Reproduce the text from the Steel Magnolias blog post verbatim, from "A Little Steel" up to and including "iconic Southern movie.".

- Source -
···

Tuesday, November 20, 2012

A Little Steel Magnolias for Your Thanksgiving

So, it's Thanksgiving Week. A time for gratefulness. A time for family. A time for laughing at (I mean with!) family.

One of my favorite movie "families" has to be the cast of ladies from Steel Magnolias.

Without a doubt, some of the movie world's best one-liners come from that iconic Southern movie.

Allow me to share:

"He so confused, he doesn't know whether to scratch his watch or wind his butt."
"The only thing that separates us from the animals is our ability to accessorize."
"Miss Truvy, I promise that my personal tragedy will not interfere with my ability to do good hair."
"The nicest thing I can say about her is that all her tattoos are spelled correctly."
"Men. You can't live with 'em, and you can't shoot 'em."

And those, my friends, are only a few. Nearly every line of that movie is perfection. Not to mention populated by some of the finest, most talented actresses around, including the incomparable Dolly Parton.

I was reminded of Steel Magnolias yesterday, when I finally had a moment to dip into my December/January issue of Garden & Gun magazine. I love this magazine. I've mentioned this before. Mostly, it's because of the writing.

Page 33 immediately caught my eye. "Man of Steel: The untold story of Steel Magnolias," read the title, and after noticing the byline was the wry Julia Reed's, I read on.

···

- Data lines -
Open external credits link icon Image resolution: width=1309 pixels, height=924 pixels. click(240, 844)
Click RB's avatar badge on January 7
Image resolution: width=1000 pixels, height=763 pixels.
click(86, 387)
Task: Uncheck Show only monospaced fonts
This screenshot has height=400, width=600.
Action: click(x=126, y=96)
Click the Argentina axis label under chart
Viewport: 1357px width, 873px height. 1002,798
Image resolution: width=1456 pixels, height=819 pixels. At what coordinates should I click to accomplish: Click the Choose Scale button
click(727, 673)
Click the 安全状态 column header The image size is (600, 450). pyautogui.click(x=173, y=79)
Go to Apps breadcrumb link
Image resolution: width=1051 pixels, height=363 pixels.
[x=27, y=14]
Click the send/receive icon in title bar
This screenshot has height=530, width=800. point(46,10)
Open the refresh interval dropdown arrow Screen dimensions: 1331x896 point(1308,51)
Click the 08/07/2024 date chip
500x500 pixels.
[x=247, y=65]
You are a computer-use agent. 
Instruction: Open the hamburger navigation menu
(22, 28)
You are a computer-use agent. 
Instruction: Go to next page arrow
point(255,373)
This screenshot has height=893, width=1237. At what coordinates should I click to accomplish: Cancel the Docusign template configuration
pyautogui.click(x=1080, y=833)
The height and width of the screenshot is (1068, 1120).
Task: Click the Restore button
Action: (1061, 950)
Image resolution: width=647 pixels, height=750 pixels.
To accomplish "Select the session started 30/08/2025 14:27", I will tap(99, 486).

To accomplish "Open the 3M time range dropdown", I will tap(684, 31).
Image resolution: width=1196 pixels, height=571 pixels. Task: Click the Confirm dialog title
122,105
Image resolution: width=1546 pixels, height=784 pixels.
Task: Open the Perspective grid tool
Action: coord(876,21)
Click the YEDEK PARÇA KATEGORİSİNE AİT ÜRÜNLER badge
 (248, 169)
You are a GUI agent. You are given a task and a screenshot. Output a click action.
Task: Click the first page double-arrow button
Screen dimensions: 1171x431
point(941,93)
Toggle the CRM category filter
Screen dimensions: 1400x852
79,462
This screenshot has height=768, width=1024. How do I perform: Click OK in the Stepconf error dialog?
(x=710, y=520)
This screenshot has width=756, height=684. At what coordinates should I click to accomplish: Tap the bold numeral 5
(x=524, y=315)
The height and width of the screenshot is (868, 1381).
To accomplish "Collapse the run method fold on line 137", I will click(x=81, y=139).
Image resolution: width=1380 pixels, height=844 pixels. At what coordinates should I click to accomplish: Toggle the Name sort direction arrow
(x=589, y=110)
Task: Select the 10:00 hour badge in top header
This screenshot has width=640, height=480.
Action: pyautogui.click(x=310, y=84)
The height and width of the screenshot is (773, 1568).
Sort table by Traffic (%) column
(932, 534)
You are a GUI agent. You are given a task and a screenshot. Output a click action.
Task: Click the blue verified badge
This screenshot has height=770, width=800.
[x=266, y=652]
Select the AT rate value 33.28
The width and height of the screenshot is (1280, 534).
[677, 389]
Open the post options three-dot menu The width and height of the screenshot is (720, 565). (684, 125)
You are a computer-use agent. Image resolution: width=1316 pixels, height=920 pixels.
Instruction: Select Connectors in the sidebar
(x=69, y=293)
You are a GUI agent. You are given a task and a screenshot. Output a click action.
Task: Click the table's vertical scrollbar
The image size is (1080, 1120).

···

- The result -
A Little Steel Magnolias for Your Thanksgiving

So, it's Thanksgiving Week. A time for gratefulness. A time for family. A time for laughing at (I mean with!) family.

One of my favorite movie "families" has to be the cast of ladies from Steel Magnolias.

Without a doubt, some of the movie world's best one-liners come from that iconic Southern movie.